Extract:

Device and Deceit is a historical-fiction thriller set in the Waynesboro area during World War II and involves a German scientist being held at a prisoner of war camp near Sherando Lake who has been working on a device that theoretically could disable the Eastern Seaboard.

Tidwell worked on the book for nearly three years, researching the POW camp at Camp Lyndhurst, even having an adventure of her own earlier this year on a visit to the site of the camp.

“I got turned around and ended up thinking I was going to be stranded out there overnight,” said Tidwell, who followed a dry stream bed back to Va. 664 on the January trip to the Sherando area.

The POW camp in the area held German prisoners in 1944 and 1945. The prisoners were farmed out literally to work on local farms, a fact that Tidwell uses as a key part of the storyline in Device and Deceit.

The captured scientist is farmed out to a local Mennonite family farm, where he convinces the teen-age son of the farm owners to help him build the device that he had been working on before being captured in the North Atlantic.

The story breaks when the boy’s teen-age sister slips a note about the scientist to a Fishburne Military School cadet, who shares the contents with an administrator at the school.

Device and Deceit is Tidwell’s second book. Her first, Memories Will Always Linger, is also set in Waynesboro, at the old girls school at Fairfax Hall.

Set problem a: Decide whether each statement below agrees with the article on Device and Deceit: (i) the POW camp in the area held German prisoners in 1944 and 1945; (ii) the scientist was captured in the South Atlantic; (iii) Device and Deceit is Tidwell's first book. For each, answer yes or no and quote the deciding words of the article.

Source records
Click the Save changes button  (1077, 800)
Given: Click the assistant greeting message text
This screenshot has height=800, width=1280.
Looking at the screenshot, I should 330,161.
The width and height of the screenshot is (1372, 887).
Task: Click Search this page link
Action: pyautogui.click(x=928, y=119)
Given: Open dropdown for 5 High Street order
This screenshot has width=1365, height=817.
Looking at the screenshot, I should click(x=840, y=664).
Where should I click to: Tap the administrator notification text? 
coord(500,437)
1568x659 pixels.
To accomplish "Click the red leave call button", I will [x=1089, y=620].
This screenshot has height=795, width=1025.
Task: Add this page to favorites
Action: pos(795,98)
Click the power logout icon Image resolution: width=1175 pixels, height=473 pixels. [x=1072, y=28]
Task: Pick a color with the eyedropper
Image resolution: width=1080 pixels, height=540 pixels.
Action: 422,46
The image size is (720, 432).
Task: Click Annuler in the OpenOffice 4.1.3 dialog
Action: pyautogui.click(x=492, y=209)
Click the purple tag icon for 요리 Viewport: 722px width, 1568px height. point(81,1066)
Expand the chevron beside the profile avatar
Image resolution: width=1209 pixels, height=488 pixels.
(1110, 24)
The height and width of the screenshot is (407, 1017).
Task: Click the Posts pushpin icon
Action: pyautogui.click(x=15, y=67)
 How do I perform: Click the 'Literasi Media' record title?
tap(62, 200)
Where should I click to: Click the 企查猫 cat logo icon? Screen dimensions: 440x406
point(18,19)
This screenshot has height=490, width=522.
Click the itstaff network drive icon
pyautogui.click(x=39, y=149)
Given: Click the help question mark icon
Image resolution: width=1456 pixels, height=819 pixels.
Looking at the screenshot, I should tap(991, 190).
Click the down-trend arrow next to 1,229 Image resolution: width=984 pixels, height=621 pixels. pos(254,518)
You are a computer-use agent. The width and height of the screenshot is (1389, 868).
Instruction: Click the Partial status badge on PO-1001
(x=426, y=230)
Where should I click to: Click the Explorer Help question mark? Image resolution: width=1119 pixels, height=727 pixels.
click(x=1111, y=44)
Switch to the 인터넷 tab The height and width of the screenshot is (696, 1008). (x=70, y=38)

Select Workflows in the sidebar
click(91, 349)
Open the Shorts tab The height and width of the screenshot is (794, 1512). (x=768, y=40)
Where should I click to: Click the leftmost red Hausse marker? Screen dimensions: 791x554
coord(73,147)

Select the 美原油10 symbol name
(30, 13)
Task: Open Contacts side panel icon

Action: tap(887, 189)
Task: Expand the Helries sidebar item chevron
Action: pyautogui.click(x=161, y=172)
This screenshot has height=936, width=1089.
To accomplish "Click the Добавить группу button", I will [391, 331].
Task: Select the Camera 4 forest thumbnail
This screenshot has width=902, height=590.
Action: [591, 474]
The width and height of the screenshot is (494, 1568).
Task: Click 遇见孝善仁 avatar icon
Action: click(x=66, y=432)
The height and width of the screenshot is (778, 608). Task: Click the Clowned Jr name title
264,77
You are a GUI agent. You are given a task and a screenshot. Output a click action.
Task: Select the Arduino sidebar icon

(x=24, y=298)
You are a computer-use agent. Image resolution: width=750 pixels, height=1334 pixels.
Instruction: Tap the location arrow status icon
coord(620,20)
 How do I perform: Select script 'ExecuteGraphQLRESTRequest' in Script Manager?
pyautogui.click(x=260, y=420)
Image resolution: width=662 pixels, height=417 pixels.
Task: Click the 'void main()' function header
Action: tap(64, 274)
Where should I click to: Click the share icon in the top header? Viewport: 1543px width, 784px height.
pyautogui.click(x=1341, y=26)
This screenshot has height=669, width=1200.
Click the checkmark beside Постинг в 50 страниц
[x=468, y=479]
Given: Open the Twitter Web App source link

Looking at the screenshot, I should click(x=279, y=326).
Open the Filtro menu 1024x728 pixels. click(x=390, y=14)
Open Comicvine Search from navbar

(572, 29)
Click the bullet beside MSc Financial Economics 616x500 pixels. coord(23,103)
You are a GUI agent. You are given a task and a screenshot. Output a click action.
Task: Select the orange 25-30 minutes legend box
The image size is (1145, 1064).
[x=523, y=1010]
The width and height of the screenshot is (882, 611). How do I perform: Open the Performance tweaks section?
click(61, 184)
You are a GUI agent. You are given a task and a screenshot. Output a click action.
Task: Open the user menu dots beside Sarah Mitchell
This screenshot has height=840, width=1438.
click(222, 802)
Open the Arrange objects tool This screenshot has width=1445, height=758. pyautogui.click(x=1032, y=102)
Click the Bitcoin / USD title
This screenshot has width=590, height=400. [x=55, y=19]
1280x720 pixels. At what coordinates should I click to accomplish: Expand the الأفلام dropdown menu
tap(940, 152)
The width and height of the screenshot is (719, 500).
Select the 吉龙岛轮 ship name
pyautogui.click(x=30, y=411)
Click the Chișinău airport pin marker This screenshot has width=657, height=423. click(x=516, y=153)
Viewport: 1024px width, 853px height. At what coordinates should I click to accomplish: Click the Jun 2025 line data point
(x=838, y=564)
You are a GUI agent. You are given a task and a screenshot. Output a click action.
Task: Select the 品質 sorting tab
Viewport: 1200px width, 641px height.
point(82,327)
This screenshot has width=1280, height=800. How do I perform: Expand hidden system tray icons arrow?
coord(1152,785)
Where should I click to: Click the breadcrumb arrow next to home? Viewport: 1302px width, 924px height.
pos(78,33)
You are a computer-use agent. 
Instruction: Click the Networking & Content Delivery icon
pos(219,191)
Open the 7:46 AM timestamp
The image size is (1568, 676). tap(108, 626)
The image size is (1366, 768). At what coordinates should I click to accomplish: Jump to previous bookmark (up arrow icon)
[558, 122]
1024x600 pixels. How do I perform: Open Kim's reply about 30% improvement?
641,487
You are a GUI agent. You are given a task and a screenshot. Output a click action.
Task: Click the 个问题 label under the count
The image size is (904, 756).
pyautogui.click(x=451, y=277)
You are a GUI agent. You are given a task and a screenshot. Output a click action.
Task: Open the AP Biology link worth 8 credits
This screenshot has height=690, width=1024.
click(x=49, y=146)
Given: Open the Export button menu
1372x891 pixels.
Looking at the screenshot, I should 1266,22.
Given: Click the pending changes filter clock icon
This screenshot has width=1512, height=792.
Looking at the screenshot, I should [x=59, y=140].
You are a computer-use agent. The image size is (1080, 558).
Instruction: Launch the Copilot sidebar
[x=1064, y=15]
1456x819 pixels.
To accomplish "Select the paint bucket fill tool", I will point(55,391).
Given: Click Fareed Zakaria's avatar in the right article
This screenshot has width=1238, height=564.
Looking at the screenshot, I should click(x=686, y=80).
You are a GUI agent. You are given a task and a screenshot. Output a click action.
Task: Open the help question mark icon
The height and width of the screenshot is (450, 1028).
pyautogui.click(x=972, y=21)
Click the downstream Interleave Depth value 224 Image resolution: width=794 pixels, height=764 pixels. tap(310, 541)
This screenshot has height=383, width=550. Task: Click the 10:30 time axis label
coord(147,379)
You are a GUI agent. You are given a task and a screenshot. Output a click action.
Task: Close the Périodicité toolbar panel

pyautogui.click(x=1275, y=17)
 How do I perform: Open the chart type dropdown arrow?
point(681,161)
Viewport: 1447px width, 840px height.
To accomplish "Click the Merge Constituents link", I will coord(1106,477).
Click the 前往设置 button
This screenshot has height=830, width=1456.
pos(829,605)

Set problem b: In the records, reproduce every line from the line with "Open the Shorts" to the line with "Click the bullet", both lines included.

Correct output a:
(i) Yes: "The POW camp in the area held German prisoners in 1944 and 1945."
(ii) No: "before being captured in the North Atlantic."
(iii) No: "Device and Deceit is Tidwell’s second book."

Correct output b:
Open the Shorts tab The height and width of the screenshot is (794, 1512). (x=768, y=40)
Where should I click to: Click the leftmost red Hausse marker? Screen dimensions: 791x554
coord(73,147)

Select the 美原油10 symbol name
(30, 13)
Task: Open Contacts side panel icon

Action: tap(887, 189)
Task: Expand the Helries sidebar item chevron
Action: pyautogui.click(x=161, y=172)
This screenshot has height=936, width=1089.
To accomplish "Click the Добавить группу button", I will [391, 331].
Task: Select the Camera 4 forest thumbnail
This screenshot has width=902, height=590.
Action: [591, 474]
The width and height of the screenshot is (494, 1568).
Task: Click 遇见孝善仁 avatar icon
Action: click(x=66, y=432)
The height and width of the screenshot is (778, 608). Task: Click the Clowned Jr name title
264,77
You are a GUI agent. You are given a task and a screenshot. Output a click action.
Task: Select the Arduino sidebar icon

(x=24, y=298)
You are a computer-use agent. Image resolution: width=750 pixels, height=1334 pixels.
Instruction: Tap the location arrow status icon
coord(620,20)
 How do I perform: Select script 'ExecuteGraphQLRESTRequest' in Script Manager?
pyautogui.click(x=260, y=420)
Image resolution: width=662 pixels, height=417 pixels.
Task: Click the 'void main()' function header
Action: tap(64, 274)
Where should I click to: Click the share icon in the top header? Viewport: 1543px width, 784px height.
pyautogui.click(x=1341, y=26)
This screenshot has height=669, width=1200.
Click the checkmark beside Постинг в 50 страниц
[x=468, y=479]
Given: Open the Twitter Web App source link

Looking at the screenshot, I should click(x=279, y=326).
Open the Filtro menu 1024x728 pixels. click(x=390, y=14)
Open Comicvine Search from navbar

(572, 29)
Click the bullet beside MSc Financial Economics 616x500 pixels. coord(23,103)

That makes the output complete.